*** Opening DATA LISTING ***

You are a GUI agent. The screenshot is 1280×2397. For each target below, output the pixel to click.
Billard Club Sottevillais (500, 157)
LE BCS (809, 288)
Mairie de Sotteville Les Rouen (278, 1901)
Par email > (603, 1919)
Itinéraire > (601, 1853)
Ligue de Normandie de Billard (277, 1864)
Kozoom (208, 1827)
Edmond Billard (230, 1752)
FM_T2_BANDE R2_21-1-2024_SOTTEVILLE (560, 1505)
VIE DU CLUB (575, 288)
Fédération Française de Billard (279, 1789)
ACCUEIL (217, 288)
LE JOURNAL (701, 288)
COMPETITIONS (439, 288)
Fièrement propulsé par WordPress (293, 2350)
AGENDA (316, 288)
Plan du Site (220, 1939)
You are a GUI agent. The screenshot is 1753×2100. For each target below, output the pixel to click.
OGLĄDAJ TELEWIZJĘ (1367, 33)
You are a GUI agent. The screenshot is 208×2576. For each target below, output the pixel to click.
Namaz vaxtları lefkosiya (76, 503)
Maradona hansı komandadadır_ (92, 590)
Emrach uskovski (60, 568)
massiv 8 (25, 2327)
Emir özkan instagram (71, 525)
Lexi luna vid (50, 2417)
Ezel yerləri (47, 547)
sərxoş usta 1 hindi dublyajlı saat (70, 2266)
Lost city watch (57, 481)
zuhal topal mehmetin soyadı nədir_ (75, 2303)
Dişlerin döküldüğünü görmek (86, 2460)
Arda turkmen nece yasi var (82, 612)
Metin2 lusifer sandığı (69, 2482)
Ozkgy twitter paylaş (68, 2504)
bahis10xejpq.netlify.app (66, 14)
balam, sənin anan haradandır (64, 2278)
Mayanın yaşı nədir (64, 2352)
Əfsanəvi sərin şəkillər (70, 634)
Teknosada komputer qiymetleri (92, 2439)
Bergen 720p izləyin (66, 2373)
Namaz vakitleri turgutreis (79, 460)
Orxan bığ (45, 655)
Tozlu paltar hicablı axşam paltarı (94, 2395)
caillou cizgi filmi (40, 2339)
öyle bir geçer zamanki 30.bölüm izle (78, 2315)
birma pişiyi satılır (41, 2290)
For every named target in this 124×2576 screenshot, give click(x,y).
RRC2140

*** Closing DATA LISTING ***

__WHAT THE TASK ASKS__
Up to and including the line with "Lost city watch (57, 481)", reproduce the material above exactly as it appears, starting from its first line.

__TASK RESPONSE__
You are a GUI agent. The screenshot is 1280×2397. For each target below, output the pixel to click.
Billard Club Sottevillais (500, 157)
LE BCS (809, 288)
Mairie de Sotteville Les Rouen (278, 1901)
Par email > (603, 1919)
Itinéraire > (601, 1853)
Ligue de Normandie de Billard (277, 1864)
Kozoom (208, 1827)
Edmond Billard (230, 1752)
FM_T2_BANDE R2_21-1-2024_SOTTEVILLE (560, 1505)
VIE DU CLUB (575, 288)
Fédération Française de Billard (279, 1789)
ACCUEIL (217, 288)
LE JOURNAL (701, 288)
COMPETITIONS (439, 288)
Fièrement propulsé par WordPress (293, 2350)
AGENDA (316, 288)
Plan du Site (220, 1939)
You are a GUI agent. The screenshot is 1753×2100. For each target below, output the pixel to click.
OGLĄDAJ TELEWIZJĘ (1367, 33)
You are a GUI agent. The screenshot is 208×2576. For each target below, output the pixel to click.
Namaz vaxtları lefkosiya (76, 503)
Maradona hansı komandadadır_ (92, 590)
Emrach uskovski (60, 568)
massiv 8 (25, 2327)
Emir özkan instagram (71, 525)
Lexi luna vid (50, 2417)
Ezel yerləri (47, 547)
sərxoş usta 1 hindi dublyajlı saat (70, 2266)
Lost city watch (57, 481)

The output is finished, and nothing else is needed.